ANY DONATIONS MADE TO NEWTOWN YOUTH AND FAMILY SERVICES WILL BE DONATED DIRECTLY TO THOSE EFFECTED BY THE SANDY HOOK ELEMENTARY SCHOOL SHOOTING.
 
Please go HERE if you would like to donate.
 
-Jen-

Monday, December 17, 2012

No Words...Errr, some rambling.

I say that I don't have words. That's not the whole truth. I have a few things I want to say. First and foremost, my heart is so so heavy for Newtown and the all the precious lives lost, young and old. I can't even imagine what those families are going through. There are no words to describe the horror. My heart is also heavy for the police officers, medical personnel, firefighters and other special teams that had to view that horrific scene over and over again. Their jobs are so special and often overlooked, but what they have been doing the last few days is unimaginable.

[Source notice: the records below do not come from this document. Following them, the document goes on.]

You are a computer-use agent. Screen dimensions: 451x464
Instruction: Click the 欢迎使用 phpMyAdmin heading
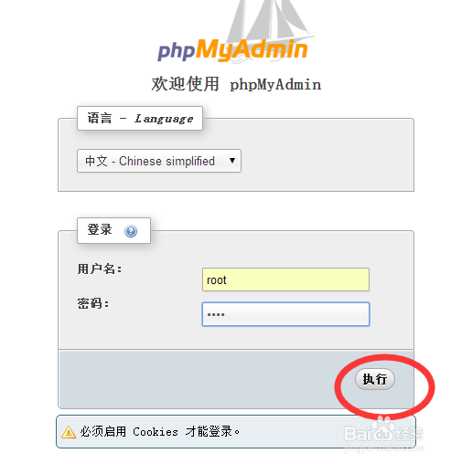tap(236, 84)
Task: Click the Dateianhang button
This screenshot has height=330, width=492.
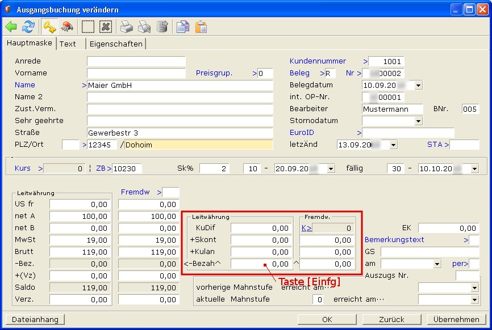Action: click(35, 319)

I do not want to downplay what happened in Newtown by any means. Not one bit. BUT this is the reality of the state of our nation. There are tragedies everywhere. Every single day. I just want to share with you what has transpired in and around my small-ish town over the weekend...
-There was a deadly shooting at one of our largest hospitals. An officer exchanged gunfire with a man in the hallway. The gunman was shot and killed, the officer and two others were shot and wounded.
-A domestic dispute left three people dead and two others injured. A child and an officer both in critical condition. After a police chase, the suspect was shot and killed.
-A 26 year old man was shot at a gas station after an altercation at another location. He is listed in critical condition.
-A husband came home to find his wife and 2 young children(ages 4 and 5)deceased. No suspects.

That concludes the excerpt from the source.